DATA FOR THIS EXERCISE below:

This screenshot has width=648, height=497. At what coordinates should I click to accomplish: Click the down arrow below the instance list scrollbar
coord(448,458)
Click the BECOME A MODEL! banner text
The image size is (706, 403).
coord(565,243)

End of DATA FOR THIS EXERCISE.

- **WHAT TO PRODUCE**
Word for word, repeat every line of the data.

- **EXERCISE RESULT**
This screenshot has width=648, height=497. At what coordinates should I click to accomplish: Click the down arrow below the instance list scrollbar
coord(448,458)
Click the BECOME A MODEL! banner text
The image size is (706, 403).
coord(565,243)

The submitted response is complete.